Designing a Dashboard for a CIO
A strategic network dashboard that outgrew its brief and became the product's core entry point
Client
Cloud-based Network Management Platform
Role
Lead User Experience Designer
Platforms
Desktop

The Problem
Highway9's single dashboard was trying to serve everyone and therefore serving no one particularly well. The decision to split it into role-specific dashboards meant starting with the two most distinct users: the CIO, who needed strategic visibility, and the IT Admin, who needed operational depth.
Designing for a senior decision-maker who looks at the platform infrequently and needs to quickly grasp network health, growth, and coverage across multiple locations is a harder problem than designing for a power user. The risk is not missing features. It is cluttering the view with information that is not actionable at that level.
Key Design Decisions
Stripping out operational data that did not belong at this level
Early wireframes experimented with combining strategic overviews with technical metrics. Through feedback cycles it became clear that detailed troubleshooting data was not just unnecessary for a CIO. It was actively distracting. The most important design decision on this project was what to remove: we cut anything that would prompt a CIO to investigate rather than decide.
Map view as the CIO's primary mental model
CIOs think about their network in terms of locations and coverage. A map-first layout made the distribution and scale of the network immediately legible, far more so than a table of location names and device counts. Selecting a location on the map scopes all the metrics below it, which felt natural rather than mechanical.
Time range selector as a strategic tool, not a filter
Understanding growth trends, identifying seasonal patterns, and building the case for expanding infrastructure all require a temporal view. We designed the time range selector as a prominent, first-class control rather than tucking it away as a secondary filter, reflecting how central the compare over time use case was to the CIO's actual workflow.
High-level KPIs only, and knowing which four to surface
Agreeing on which KPIs to surface required multiple rounds with the client team. The final set (total connected devices, coverage area, utilisation, and peak connections) was reached through elimination, not addition. Each candidate metric was tested against the question: would a CIO take a different decision based on this? Anything that did not pass was cut.
Process
I began by creating a CIO persona to capture the goals, responsibilities, and decision-making needs of senior leadership, distinct from the operational focus of IT Admins or Engineers. I collaborated closely with the client team to identify which metrics were most relevant to a CIO and why, prioritising data that would provide genuine strategic value rather than operational noise. A key insight was the importance of location-based context: the CIO needed to view infrastructure on a map, drill down by location and time range, and identify usage patterns that could inform decisions about expanding internet services.
Iterations
Early layout attempts combined strategic CIO-level metrics with more technical, operational data, partly in response to a stakeholder instinct that the dashboard should feel comprehensive. Through feedback cycles it became clear this was the wrong instinct: the more data we added, the less useful the dashboard became for a CIO. The major layout iteration was a deliberate simplification, removing device-level diagnostics, event timelines, and granular network metrics, and reorganising the remaining content around the map as the primary visual anchor. A second round of iteration refined the KPI selection itself, narrowing from an initial list of 9 candidate metrics down to 4 through structured discussion with the client team about what was actually decision-relevant at the CIO level.
Final Output
A CIO-facing dashboard featuring a map-first layout with location-based filtering, a prominent time range selector, four high-level KPIs, and a connected devices panel.

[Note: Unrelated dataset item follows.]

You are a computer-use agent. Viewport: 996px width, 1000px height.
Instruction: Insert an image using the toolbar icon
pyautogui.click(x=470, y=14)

The design's clarity and broad relevance led to it being adopted beyond the CIO persona. It was ultimately elevated to the core entry point of the entire product, becoming Highway9's primary interface for all users.
Reflection
The most important learning from this project was that designing for simplicity is harder than designing for comprehensiveness. It is easy to add features. It is much harder to defend what you have removed. The CIO dashboard only worked because we were willing to have repeated conversations about what did not belong, and because the client team eventually trusted that restraint was the point, not a limitation. I would apply that discipline earlier in future projects: define what the dashboard is explicitly not for before defining what it is for. The not-for list is often the more valuable document.